All the data should be transcribed exactly, with every line kept.

[LISTED RECORDS]

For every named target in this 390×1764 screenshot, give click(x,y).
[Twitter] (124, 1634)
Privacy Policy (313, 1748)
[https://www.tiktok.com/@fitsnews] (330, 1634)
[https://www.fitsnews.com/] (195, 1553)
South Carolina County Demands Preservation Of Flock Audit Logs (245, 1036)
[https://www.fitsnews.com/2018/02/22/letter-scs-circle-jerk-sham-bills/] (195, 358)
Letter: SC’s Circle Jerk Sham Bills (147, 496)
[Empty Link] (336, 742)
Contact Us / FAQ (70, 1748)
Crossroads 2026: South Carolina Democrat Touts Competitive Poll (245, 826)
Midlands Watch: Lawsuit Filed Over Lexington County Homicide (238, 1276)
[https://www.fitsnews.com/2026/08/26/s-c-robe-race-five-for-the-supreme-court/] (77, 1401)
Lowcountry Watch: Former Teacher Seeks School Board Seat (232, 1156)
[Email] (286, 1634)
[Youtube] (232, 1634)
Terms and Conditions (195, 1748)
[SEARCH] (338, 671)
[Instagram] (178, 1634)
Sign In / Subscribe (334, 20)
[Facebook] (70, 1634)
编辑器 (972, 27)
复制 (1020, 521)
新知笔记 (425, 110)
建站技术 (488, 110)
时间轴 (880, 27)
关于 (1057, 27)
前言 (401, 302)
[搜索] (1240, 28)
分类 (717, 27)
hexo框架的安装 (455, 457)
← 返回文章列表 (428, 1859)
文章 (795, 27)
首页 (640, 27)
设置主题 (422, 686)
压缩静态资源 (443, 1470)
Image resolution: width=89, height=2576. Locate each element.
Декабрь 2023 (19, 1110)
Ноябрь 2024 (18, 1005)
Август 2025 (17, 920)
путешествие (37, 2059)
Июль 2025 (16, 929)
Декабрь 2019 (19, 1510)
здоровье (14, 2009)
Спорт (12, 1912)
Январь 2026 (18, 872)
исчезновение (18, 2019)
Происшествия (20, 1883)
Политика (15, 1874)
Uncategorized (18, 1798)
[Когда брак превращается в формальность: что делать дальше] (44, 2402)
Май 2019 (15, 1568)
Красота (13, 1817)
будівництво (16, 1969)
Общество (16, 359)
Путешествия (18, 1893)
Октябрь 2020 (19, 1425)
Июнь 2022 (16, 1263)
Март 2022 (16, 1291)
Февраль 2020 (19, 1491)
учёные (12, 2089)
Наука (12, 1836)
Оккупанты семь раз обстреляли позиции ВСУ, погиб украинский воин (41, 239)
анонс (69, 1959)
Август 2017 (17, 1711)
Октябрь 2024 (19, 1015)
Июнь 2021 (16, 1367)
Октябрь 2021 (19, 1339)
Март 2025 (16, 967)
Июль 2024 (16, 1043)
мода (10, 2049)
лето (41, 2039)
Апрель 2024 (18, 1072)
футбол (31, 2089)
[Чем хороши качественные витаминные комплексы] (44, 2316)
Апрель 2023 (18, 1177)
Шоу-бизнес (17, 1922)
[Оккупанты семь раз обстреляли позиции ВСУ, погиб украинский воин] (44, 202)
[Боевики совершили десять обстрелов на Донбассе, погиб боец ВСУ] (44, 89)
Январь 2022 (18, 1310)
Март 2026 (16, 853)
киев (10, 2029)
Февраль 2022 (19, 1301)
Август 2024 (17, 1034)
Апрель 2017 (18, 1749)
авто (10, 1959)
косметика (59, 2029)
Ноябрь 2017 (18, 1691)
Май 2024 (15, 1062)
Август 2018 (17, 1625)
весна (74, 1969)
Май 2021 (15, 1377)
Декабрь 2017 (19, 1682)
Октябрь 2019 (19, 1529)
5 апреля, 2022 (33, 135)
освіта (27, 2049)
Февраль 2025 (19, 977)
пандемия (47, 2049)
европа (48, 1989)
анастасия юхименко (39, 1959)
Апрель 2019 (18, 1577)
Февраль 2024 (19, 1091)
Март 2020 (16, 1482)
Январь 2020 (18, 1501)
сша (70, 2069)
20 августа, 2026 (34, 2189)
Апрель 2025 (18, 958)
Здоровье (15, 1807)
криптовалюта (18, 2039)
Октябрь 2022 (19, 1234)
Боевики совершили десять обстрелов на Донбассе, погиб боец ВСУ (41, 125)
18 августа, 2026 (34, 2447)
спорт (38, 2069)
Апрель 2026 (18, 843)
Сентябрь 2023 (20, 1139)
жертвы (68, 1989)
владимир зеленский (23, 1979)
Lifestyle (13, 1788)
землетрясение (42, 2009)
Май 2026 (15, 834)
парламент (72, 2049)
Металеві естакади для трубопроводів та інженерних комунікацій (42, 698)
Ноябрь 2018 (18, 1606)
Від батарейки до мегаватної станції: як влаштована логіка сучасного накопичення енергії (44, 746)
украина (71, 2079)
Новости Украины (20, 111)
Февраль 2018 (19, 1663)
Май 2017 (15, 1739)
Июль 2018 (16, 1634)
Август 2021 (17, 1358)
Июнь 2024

[/LISTED RECORDS]

ANSWER TO THE EXERCISE ->
For every named target in this 390×1764 screenshot, give click(x,y).
[Twitter] (124, 1634)
Privacy Policy (313, 1748)
[https://www.tiktok.com/@fitsnews] (330, 1634)
[https://www.fitsnews.com/] (195, 1553)
South Carolina County Demands Preservation Of Flock Audit Logs (245, 1036)
[https://www.fitsnews.com/2018/02/22/letter-scs-circle-jerk-sham-bills/] (195, 358)
Letter: SC’s Circle Jerk Sham Bills (147, 496)
[Empty Link] (336, 742)
Contact Us / FAQ (70, 1748)
Crossroads 2026: South Carolina Democrat Touts Competitive Poll (245, 826)
Midlands Watch: Lawsuit Filed Over Lexington County Homicide (238, 1276)
[https://www.fitsnews.com/2026/08/26/s-c-robe-race-five-for-the-supreme-court/] (77, 1401)
Lowcountry Watch: Former Teacher Seeks School Board Seat (232, 1156)
[Email] (286, 1634)
[Youtube] (232, 1634)
Terms and Conditions (195, 1748)
[SEARCH] (338, 671)
[Instagram] (178, 1634)
Sign In / Subscribe (334, 20)
[Facebook] (70, 1634)
编辑器 (972, 27)
复制 (1020, 521)
新知笔记 (425, 110)
建站技术 (488, 110)
时间轴 (880, 27)
关于 (1057, 27)
前言 (401, 302)
[搜索] (1240, 28)
分类 (717, 27)
hexo框架的安装 (455, 457)
← 返回文章列表 (428, 1859)
文章 (795, 27)
首页 (640, 27)
设置主题 (422, 686)
压缩静态资源 (443, 1470)
Image resolution: width=89, height=2576. Locate each element.
Декабрь 2023 (19, 1110)
Ноябрь 2024 (18, 1005)
Август 2025 (17, 920)
путешествие (37, 2059)
Июль 2025 (16, 929)
Декабрь 2019 (19, 1510)
здоровье (14, 2009)
Спорт (12, 1912)
Январь 2026 (18, 872)
исчезновение (18, 2019)
Происшествия (20, 1883)
Политика (15, 1874)
Uncategorized (18, 1798)
[Когда брак превращается в формальность: что делать дальше] (44, 2402)
Май 2019 (15, 1568)
Красота (13, 1817)
будівництво (16, 1969)
Общество (16, 359)
Путешествия (18, 1893)
Октябрь 2020 (19, 1425)
Июнь 2022 (16, 1263)
Март 2022 (16, 1291)
Февраль 2020 (19, 1491)
учёные (12, 2089)
Наука (12, 1836)
Оккупанты семь раз обстреляли позиции ВСУ, погиб украинский воин (41, 239)
анонс (69, 1959)
Август 2017 (17, 1711)
Октябрь 2024 (19, 1015)
Июнь 2021 (16, 1367)
Октябрь 2021 (19, 1339)
Март 2025 (16, 967)
Июль 2024 (16, 1043)
мода (10, 2049)
лето (41, 2039)
Апрель 2024 (18, 1072)
футбол (31, 2089)
[Чем хороши качественные витаминные комплексы] (44, 2316)
Апрель 2023 (18, 1177)
Шоу-бизнес (17, 1922)
[Оккупанты семь раз обстреляли позиции ВСУ, погиб украинский воин] (44, 202)
[Боевики совершили десять обстрелов на Донбассе, погиб боец ВСУ] (44, 89)
Январь 2022 (18, 1310)
Март 2026 (16, 853)
киев (10, 2029)
Февраль 2022 (19, 1301)
Август 2024 (17, 1034)
Апрель 2017 (18, 1749)
авто (10, 1959)
косметика (59, 2029)
Ноябрь 2017 (18, 1691)
Май 2024 (15, 1062)
Август 2018 (17, 1625)
весна (74, 1969)
Май 2021 (15, 1377)
Декабрь 2017 (19, 1682)
Октябрь 2019 (19, 1529)
5 апреля, 2022 (33, 135)
освіта (27, 2049)
Февраль 2025 (19, 977)
пандемия (47, 2049)
европа (48, 1989)
анастасия юхименко (39, 1959)
Апрель 2019 (18, 1577)
Февраль 2024 (19, 1091)
Март 2020 (16, 1482)
Январь 2020 (18, 1501)
сша (70, 2069)
20 августа, 2026 (34, 2189)
Апрель 2025 (18, 958)
Здоровье (15, 1807)
криптовалюта (18, 2039)
Октябрь 2022 (19, 1234)
Боевики совершили десять обстрелов на Донбассе, погиб боец ВСУ (41, 125)
18 августа, 2026 (34, 2447)
спорт (38, 2069)
Апрель 2026 (18, 843)
Сентябрь 2023 (20, 1139)
жертвы (68, 1989)
владимир зеленский (23, 1979)
Lifestyle (13, 1788)
землетрясение (42, 2009)
Май 2026 (15, 834)
парламент (72, 2049)
Металеві естакади для трубопроводів та інженерних комунікацій (42, 698)
Ноябрь 2018 (18, 1606)
Від батарейки до мегаватної станції: як влаштована логіка сучасного накопичення енергії (44, 746)
украина (71, 2079)
Новости Украины (20, 111)
Февраль 2018 (19, 1663)
Май 2017 (15, 1739)
Июль 2018 (16, 1634)
Август 2021 (17, 1358)
Июнь 2024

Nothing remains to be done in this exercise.